The Frank Rizzo statue may still be standing, but the cop who became mayor might be a little surprised by his neighbor, a 12-foot-tall sculpture of an Afro Pick with a "Black Power"-style raised fist at its end.
The sculpture was installed as part of Monument Lab, a Philadelphia art festival that is installing new public art installations around the city while inviting residents to participate in discussions about the significance and purpose behind monuments around the city.
The Afro pick statue is titled ''All Power to All People" and is by artist Hank Willis Thomas.
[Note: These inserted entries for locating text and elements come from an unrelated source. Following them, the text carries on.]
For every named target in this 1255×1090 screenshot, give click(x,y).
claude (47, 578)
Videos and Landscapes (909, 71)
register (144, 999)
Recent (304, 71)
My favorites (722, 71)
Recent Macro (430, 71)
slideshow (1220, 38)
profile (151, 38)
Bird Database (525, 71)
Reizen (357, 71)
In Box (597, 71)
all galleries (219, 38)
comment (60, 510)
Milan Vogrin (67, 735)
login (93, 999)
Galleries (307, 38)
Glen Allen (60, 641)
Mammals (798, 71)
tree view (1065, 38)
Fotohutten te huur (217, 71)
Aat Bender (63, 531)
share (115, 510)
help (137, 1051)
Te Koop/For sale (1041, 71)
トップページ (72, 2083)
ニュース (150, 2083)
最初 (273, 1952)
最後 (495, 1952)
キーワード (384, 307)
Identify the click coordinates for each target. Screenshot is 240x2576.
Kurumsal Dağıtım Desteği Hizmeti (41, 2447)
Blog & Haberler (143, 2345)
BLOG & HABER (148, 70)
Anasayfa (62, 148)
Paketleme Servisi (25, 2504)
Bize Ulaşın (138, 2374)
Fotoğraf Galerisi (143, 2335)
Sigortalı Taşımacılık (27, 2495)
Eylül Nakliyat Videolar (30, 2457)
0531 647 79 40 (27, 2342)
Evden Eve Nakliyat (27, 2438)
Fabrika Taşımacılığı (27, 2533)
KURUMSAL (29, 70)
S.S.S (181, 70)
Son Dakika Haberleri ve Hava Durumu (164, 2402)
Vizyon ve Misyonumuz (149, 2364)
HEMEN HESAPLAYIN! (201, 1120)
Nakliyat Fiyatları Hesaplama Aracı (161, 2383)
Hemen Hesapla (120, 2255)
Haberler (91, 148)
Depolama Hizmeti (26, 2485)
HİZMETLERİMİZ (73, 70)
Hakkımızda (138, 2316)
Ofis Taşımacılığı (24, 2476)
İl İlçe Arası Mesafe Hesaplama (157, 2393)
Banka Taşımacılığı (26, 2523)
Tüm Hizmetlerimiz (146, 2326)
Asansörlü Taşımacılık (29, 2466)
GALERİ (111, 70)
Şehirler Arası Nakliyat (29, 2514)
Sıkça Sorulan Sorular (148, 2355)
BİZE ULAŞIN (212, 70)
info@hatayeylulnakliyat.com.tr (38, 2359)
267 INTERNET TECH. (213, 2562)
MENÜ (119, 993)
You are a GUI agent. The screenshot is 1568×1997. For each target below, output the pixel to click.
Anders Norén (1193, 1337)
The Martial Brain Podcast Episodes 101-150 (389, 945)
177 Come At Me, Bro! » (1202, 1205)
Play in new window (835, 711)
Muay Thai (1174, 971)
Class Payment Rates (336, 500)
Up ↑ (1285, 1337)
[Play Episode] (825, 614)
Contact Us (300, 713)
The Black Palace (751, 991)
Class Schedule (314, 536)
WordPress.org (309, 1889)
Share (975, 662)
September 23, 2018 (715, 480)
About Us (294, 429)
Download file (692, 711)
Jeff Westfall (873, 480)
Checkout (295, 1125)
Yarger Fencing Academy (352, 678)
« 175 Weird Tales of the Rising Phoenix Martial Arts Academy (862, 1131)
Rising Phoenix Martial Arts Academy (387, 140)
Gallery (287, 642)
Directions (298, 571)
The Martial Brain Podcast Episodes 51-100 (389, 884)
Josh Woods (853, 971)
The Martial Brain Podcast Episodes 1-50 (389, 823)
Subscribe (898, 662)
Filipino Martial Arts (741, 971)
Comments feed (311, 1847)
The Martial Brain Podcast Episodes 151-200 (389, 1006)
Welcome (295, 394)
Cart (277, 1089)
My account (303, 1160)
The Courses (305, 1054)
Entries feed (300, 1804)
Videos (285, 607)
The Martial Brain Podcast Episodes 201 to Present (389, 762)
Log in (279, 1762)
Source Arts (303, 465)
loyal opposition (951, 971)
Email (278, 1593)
It was installed on Thomas Paine Plaza Tuesday night as a 'prototype monument' and had already kicked up a whirlwind of interest from the public by Wednesday morning, the day the project launched.
Many cheered the Afro pick as a symbol of defiance against Rizzo, the former mayor and police commissioner who was criticized for his conduct toward the black community and whose monument stands about 100 feet from the pick.
Since a wave of outrage over statues hit the country after a massive alt-right and white supremacist rally in Charlottesville around a Civil War statue, the Rizzo statue has become a target in Philly, with various individuals egging it and spray painting it, leading to it being fenced off and detailed with police officers for protection.
City Council on Thursday is expected to hear public requests that the statue to Rizzo be removed from the front of the Municipal Services Building, where it stands across the street from City Hall.
But not everyone loved the Afro pick.
Elizabeth Wellington wrote for the Inquirer that the sculpture is "a letdown," as its placement appeared to her to be subordinating the pick to Rizzo.
"The statue of Rizzo remains like a God to those who worship him and a menace those who fear him. The sculpture of the pick ... appears small and afraid," she wrote.
Monument Lab, sponsored by the Mural Arts Program, will be holding a citywide conversation from Sept. 16 to Nov. 19 about the nature of monuments.
Public art installations around Philadelphia as part of Monument Lab include projects in Malcolm X Park, in Washington, Logan, Franklin and Rittenhouse squares, and all around Center City.